━━━ Çıkarılan Metin ━━━

Aktarmalı, uzun bir uçak yolculuğundan sonra nihayet Senegal'in başkenti Dakar'a varmıştık. Sakin, nispeten küçük diyebileceğimiz bir havaalanı. Türkiye'nin herhangi bir taşra kentindeki havaalanını andırıyor Dakar Havaalanı.
Ama farkı havaalanının fiziki yapısında değil, insanlarında aramak lazım. Hemen, ilk bakışta Afrika insanının gerçek insani yönünü görebiliyorsunuz. Güler yüzlü, hiç zorluk çıkarmayan görevliler; yardım istediğinizde yardım etmek için ellerinden gelen çabayı gösteren insanlar...
Sosyalist cübbeli, savaş çığırtkanı, kan dökücülükte Hitler'in Nazilerini aratmayacak kadar gözü dönmüş Josep Borell, Avrupa'yı bahçe, dünyanın geri kalanını “cangıl” diye anarken, kastettiği yerlerin başında işte bu sıcak ve insancıl insanların yaşadığı Afrika geliyordu. Elbette, dünyanın Avrupa dışında kalan yerleri de...
Okura hatırlatmakta yarar var: Avrupa Birliği Komisyonu Başkan Yardımcısı ve Dış Politika Sorumlusu (ne çok sıfatı varmış alçağın) Borell'in Avrupası, (elbette burjuvaziyi kastediyoruz) geçen yüzyılın başına kadar siyah insanları, kelimenin gerçek anlamında söylüyoruz, “insan saymıyor, hayvanat bahçelerinde ya da benzer yerlerde kafesler içinde, seyirlik olacak biçimde sergiliyorlardı. Yinelemek gerek, sadece siyahi insanlar değil, Mısır'ın “beyaz” insanları, Filipinliler ve geri kalan diğer bütün halklar Avrupa burjuvazisinin bu zulmüyle tanışıyordu.

━━━ Veri Bloğu ━━━

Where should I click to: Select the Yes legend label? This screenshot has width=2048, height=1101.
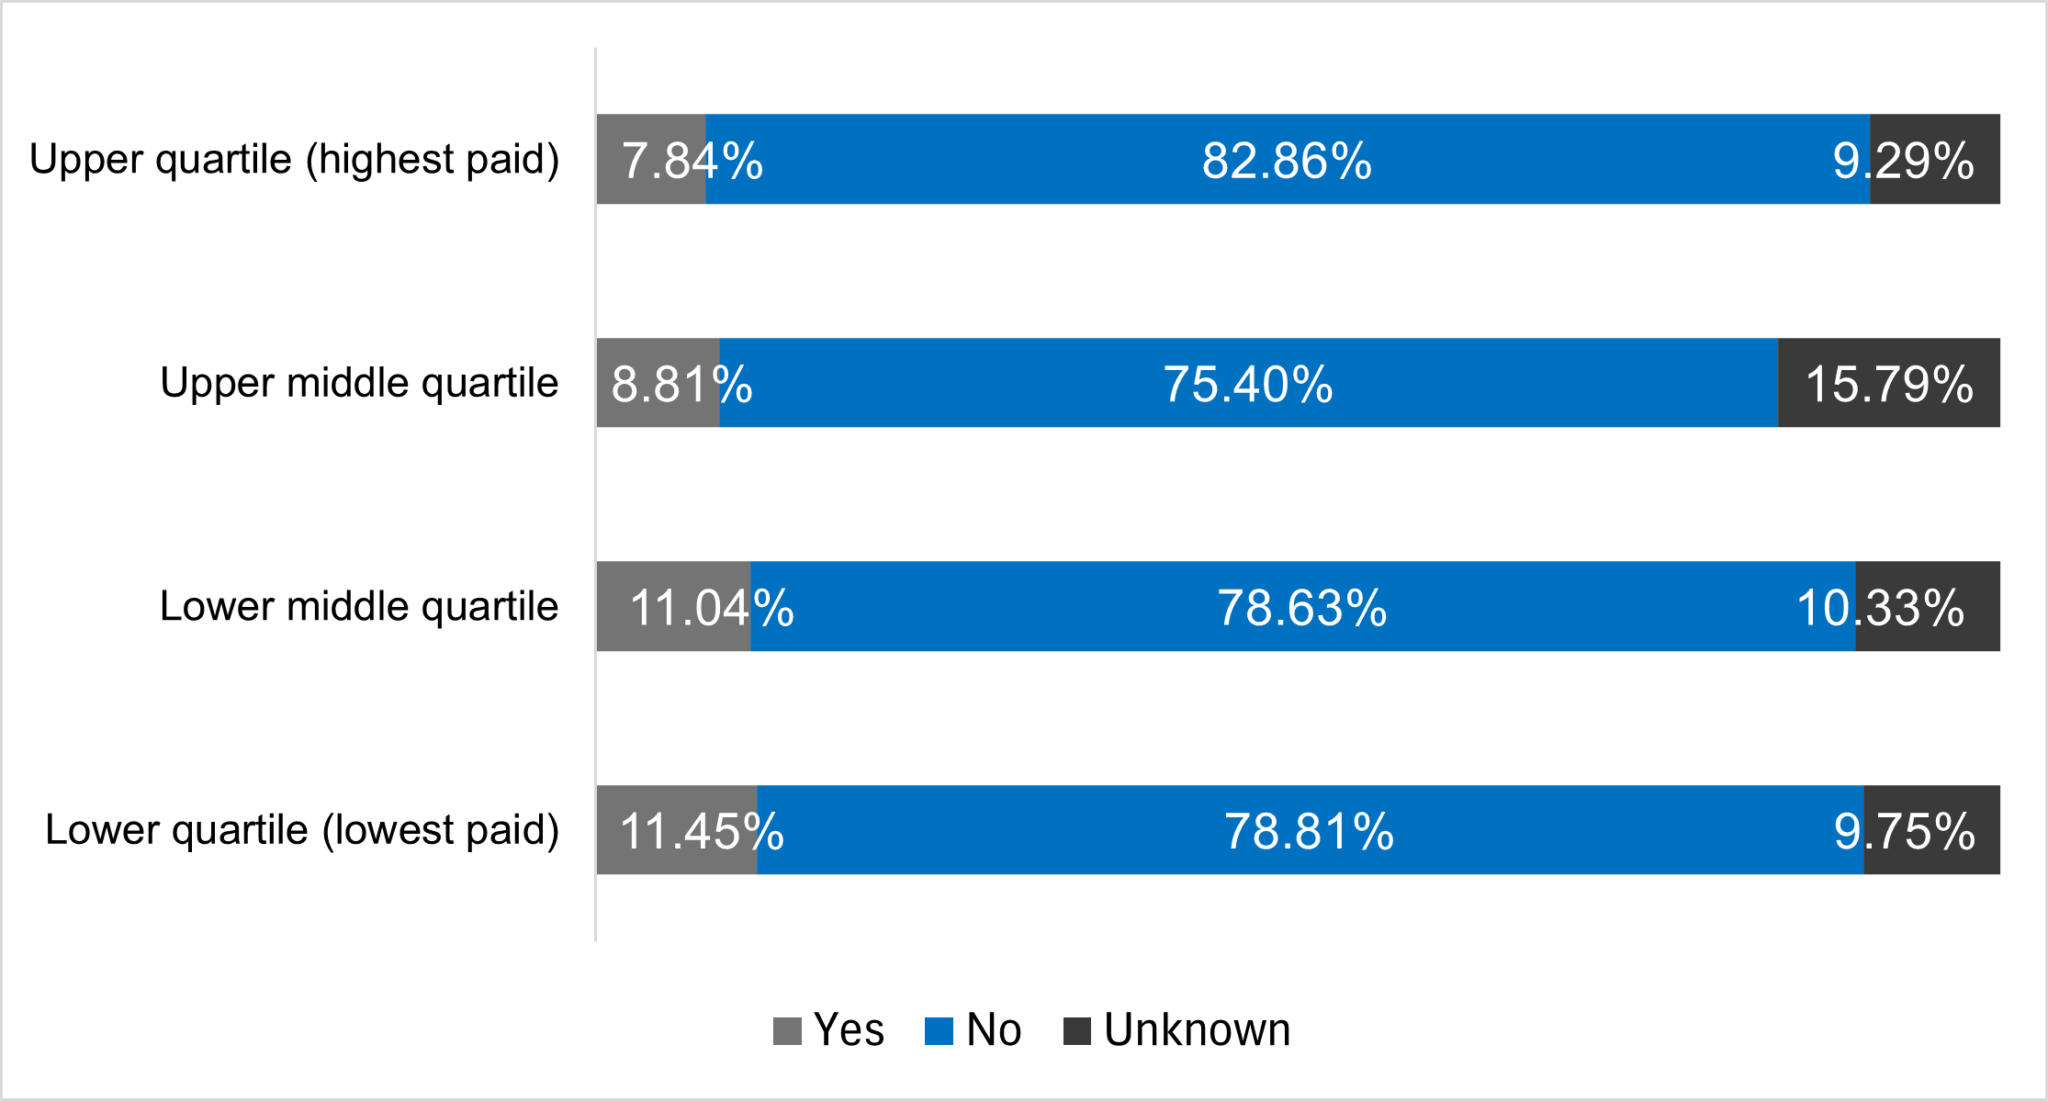point(849,1030)
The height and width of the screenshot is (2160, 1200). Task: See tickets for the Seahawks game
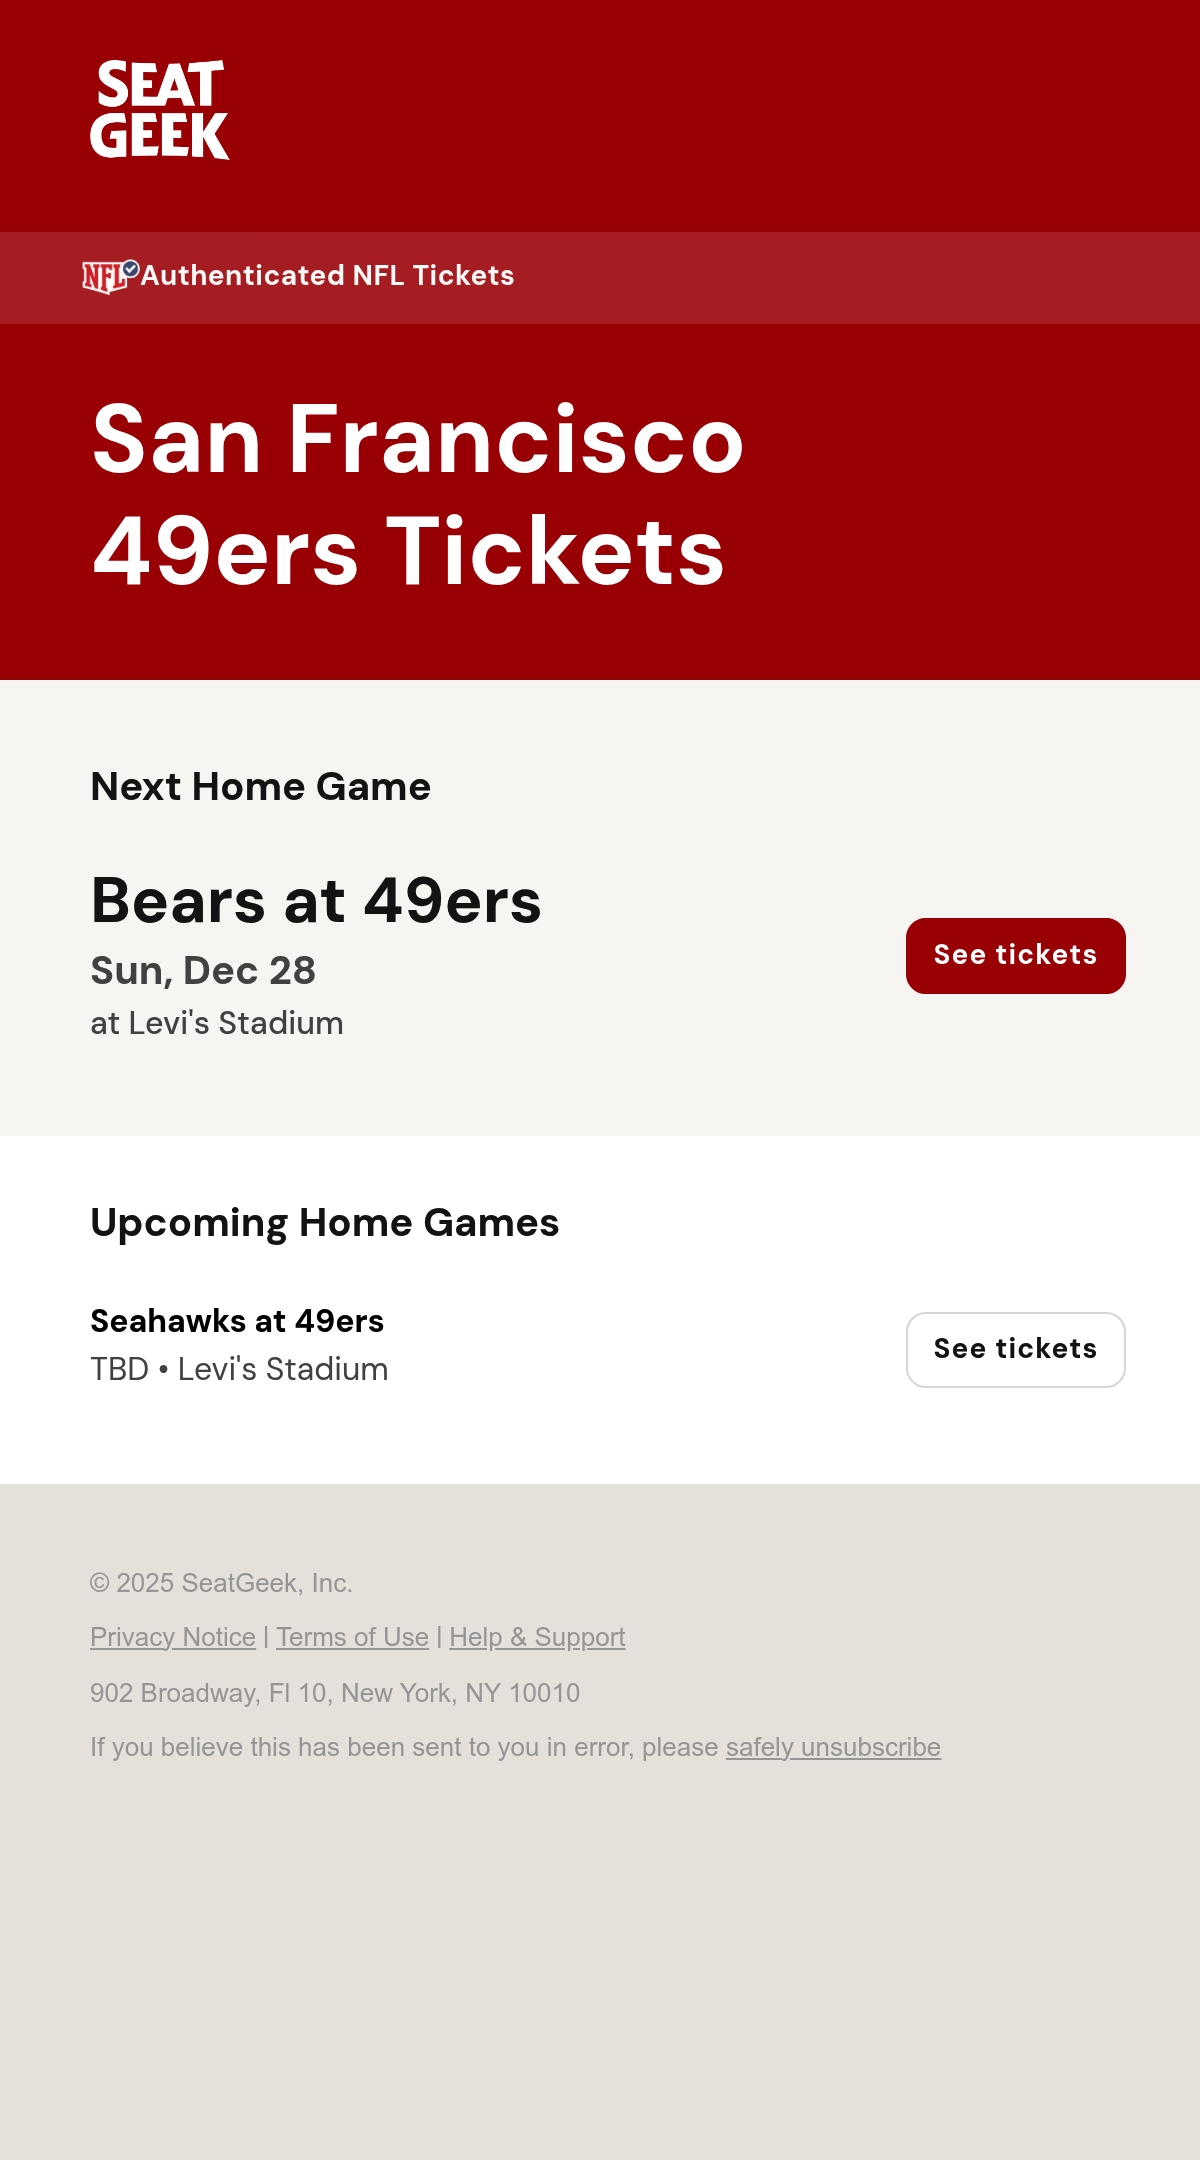1016,1350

━━━

Kısa Problem: Dakar metninde "Okura hatırlatmakta yarar" sözcükleriyle başlayıp "bu zulmüyle tanışıyordu." sözcükleriyle biten bölümün tamamını hiçbir değişiklik yapmadan aktarınız. Bu listenin Dakar metniyle hiçbir ilgisi yoktur.

Alıştırma Çözümü:
Okura hatırlatmakta yarar var: Avrupa Birliği Komisyonu Başkan Yardımcısı ve Dış Politika Sorumlusu (ne çok sıfatı varmış alçağın) Borell'in Avrupası, (elbette burjuvaziyi kastediyoruz) geçen yüzyılın başına kadar siyah insanları, kelimenin gerçek anlamında söylüyoruz, “insan saymıyor, hayvanat bahçelerinde ya da benzer yerlerde kafesler içinde, seyirlik olacak biçimde sergiliyorlardı. Yinelemek gerek, sadece siyahi insanlar değil, Mısır'ın “beyaz” insanları, Filipinliler ve geri kalan diğer bütün halklar Avrupa burjuvazisinin bu zulmüyle tanışıyordu.